Fifty-nine years later, Roberts still isn’t sure how: "I don’t know if we caught part of a reef or we just got lucky, but we were barely hanging on." By midday, PC 1178 was snapping violently from side to side on its tether as the typhoon wrecked everything around them. Winds rose to 80 knots, the barometer fell too low to read.
"The cries on the radio got more frantic as more ships were pounding to pieces on the reefs," Roberts wrote. "One small ship had to be abandoned at sea, without much hope of rescue. It was awfully depressing, especially when were were afraid we might be next."
The heaving deck required Roberts to stand watch through a porthole. At 10 o’clock, a series of barges blew past them.

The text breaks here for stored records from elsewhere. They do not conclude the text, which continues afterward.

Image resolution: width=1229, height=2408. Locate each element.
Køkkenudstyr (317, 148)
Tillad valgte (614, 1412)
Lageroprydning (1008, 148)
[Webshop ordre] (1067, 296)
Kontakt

One barge, swinging a huge derrick, came so close that all hands were summoned on deck for impact. "Everybody cheered as it passed, but the wind wouldn’t even let a cheer be heard."
Just after midnight, the wind reversed. Howling suddenly from the west at 100 knots, it swung them dangerously close to other boats. At 4 a.m., PC 1178 hit its engines to clear another barge blowing toward them. It missed by a scant 10 feet as the typhoon carried it out to the ocean.
"From there on to daylight, the storm continued to subside," he wrote. "This morning, the results were visible and not too encouraging. Ships are aground all over the place."
DEATH BY FOOTNOTE
The executive officer is a retired dentist now. PC 1178 is a tattered flag on his wall. Stateside papers, thick with home front news, did not cover the typhoon. "It didn’t even get a name," Roberts recalled. "Typhoon Louise, which hit us three weeks later, was the worst loss of ships in the war."
But Roberts’ letter became an ironic reminder of how close he came, at 22, to surviving Hitler’s Uboats and the D-Day landings, only to perish in a historical footnote.
"Tonight the moon is out," he wrote. "It makes it seem impossible that last night this time the bay was such a madhouse."
"I’m far enough away from it now, so I don’t have nightmares," Roberts said. "Though I do have vivid memories of how close those ships came to crushing us."
While Memorial Day honors those soldiers who fought and died on America’s behalf, Veterans Day extends the nod to those who served and lived. The ones who weathered typhoons and became dentists. The ones who held Bastogne and built Levittown. The ones who wintered in Korea or Khe Sanh or Fallujah, and then modestly returned to homes and families. It’s a low-key holiday with minimal fanfare. But it deserves the kind of quiet appreciation young Douglas Roberts demonstrated after his ship had weathered the storm.